In the second attempt, the results of the long-term auction drew 11 winners and a total of 18 selected proposals. In addition to Gestamp Wind Mexico, the new results also withdrew Parque Eólico de Reynosa and Alten Energías Renovables from the winning pool. The list of definitive winners was composed of Enel Green Power México, Sol de Insurgentes, SunPower Systems, Recurrent Energy, Jinko Solar, Photoemeris Sustentable, and Vega Solar, which submitted solar energy proposals; and Energía Renovables del Istmo II, Energía Renovable de la Peninsula, Aldesa Energías Renovables, and Consorcio Energía Limpia, which participated with wind energy projects.
Solar energy was the unquestionable winner of the tender, as 12 out of the 18 winning proposals are based on this technology, amounting to 1,771MW of the assigned energy with an average price of US$45.15 per megawatt-hour. The results obtained by solar energy in this first electricity tender enhance Mexico’s position as one of the world’s most attractive solar markets. Wind, on the contrary, experienced a reduction in the amount of megawatts assigned from the first to the second tender, finally amounting to 562MW. Together, the 18 proposals represent 84% of the total energy originally requested by CFE, and 94.6% of the MX$5,380,911 worth of CELs offered in the tender.
A bittersweet success
After the first results were published, renowned international media qualified the first Mexican electricity tender as an undeniable success.

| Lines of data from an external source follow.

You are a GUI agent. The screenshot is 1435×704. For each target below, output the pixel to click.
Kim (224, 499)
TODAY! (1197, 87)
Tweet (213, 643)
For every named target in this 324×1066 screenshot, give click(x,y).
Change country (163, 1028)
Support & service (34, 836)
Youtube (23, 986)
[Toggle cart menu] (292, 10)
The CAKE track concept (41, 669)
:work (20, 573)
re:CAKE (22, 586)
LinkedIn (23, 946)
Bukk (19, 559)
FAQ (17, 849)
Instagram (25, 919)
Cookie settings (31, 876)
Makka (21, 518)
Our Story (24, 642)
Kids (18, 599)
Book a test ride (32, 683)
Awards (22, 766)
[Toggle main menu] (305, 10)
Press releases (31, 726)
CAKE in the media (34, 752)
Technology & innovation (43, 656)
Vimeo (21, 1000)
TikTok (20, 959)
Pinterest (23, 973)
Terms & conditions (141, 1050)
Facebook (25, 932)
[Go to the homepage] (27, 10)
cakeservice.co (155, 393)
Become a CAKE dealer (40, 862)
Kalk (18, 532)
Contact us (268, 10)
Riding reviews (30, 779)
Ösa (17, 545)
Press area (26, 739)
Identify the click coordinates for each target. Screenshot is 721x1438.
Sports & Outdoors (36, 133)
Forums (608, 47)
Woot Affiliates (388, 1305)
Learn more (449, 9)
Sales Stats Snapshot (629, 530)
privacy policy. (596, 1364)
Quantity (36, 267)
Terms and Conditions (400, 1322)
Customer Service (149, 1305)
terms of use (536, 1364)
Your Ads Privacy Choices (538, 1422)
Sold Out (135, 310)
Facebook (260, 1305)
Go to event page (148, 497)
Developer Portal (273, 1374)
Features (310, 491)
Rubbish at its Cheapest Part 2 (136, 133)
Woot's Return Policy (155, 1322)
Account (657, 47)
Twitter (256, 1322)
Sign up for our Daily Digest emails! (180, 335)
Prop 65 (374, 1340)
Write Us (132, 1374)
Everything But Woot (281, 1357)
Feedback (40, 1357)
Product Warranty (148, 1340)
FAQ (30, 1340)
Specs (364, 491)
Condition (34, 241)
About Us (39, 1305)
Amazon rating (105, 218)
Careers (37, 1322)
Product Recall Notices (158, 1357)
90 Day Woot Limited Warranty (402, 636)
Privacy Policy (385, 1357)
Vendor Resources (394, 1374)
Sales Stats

However, CENACE and the system’s miscalculations tarnished the country’s achievement even though the results of the second attempt were also remarkable. According to César Hernández Ochoa, Undersecretary of Electricity, the situation observed by CENACE during the first electricity tender is contemplated in the tendering guidelines but must not be the norm under regular conditions. Moreover, performing the second attempt at the tendering round the night before the results were announced was also seen as a questionable decision from CENACE’s part, as it could raise questions about the process’ transparency. Nonetheless, the operator made the regulations that validate its decision available on its website, as well as the new algorithm that was used in the process.
Despite the extraordinary events, the first long-term electricity tender can be considered successful in the sense that it managed to allocate most of the energy required by CFE at a lower price than expected. Nonetheless, the Mexican authorities need to learn from the experience and improve the process to avoid the incidence of similar issues in the future. If these type of errors continue to happen in future tenders, the country could be at risk of losing the investors’ trust, missing the business opportunities opened by this reform. Nonetheless, it is expected that Mexico will pass quickly through the learning curve in the electricity market just as it has done in the hydrocarbons sector.